[Text excerpt]
--*--
No Stranger to Change
Growth Myndset is happy to present this featured post in our Guest Writer's Series. Guest writers are diverse in their background and issues of focus, and the content below is neither edited nor altered by Growth Myndset in any way without the consent of the author. The views expressed elsewhere on our website do not represent the views of our guest writers.
I’ve had the theme song of Netflix’s Big Mouth stuck in my head this past summer: “I’m going through chaaanges / I’m going through chaaanges / in my life.” Like Charles Bradley croons in this heartfelt tune, I’ve been going through my fair share of life changes.
One of the most significant being that I recently quit my job. My first-ever fulltime, benefit-filled, downtown Toronto, 9-5 job.
Whoa. Wait, what?! Why would I quit?? What about the benefits??? Was I SURE I wanted to quit? WHAT WAS I GOING TO DO WITH MY LIFE NOW?!?!?!
--*--
[Data block]
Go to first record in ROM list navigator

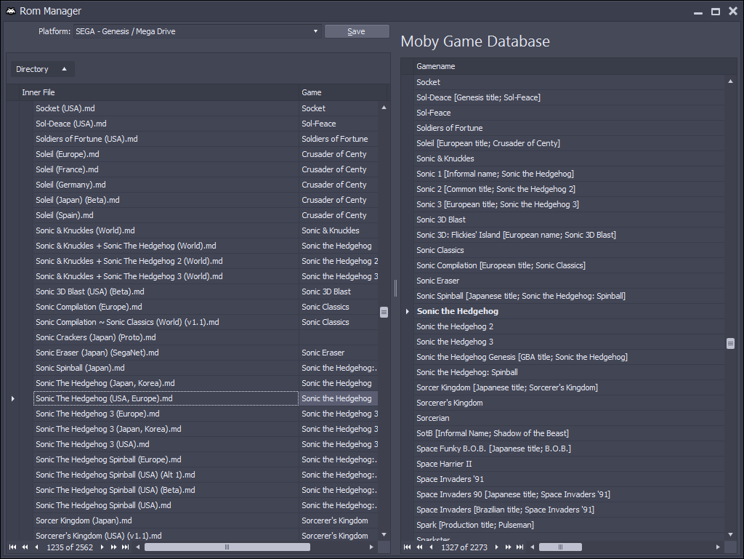12,547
--*--
Please quote the guest post about life changes above word for word, everything from "No Stranger to" down to "our guest writers.".

[Solution below]
No Stranger to Change
Growth Myndset is happy to present this featured post in our Guest Writer's Series. Guest writers are diverse in their background and issues of focus, and the content below is neither edited nor altered by Growth Myndset in any way without the consent of the author. The views expressed elsewhere on our website do not represent the views of our guest writers.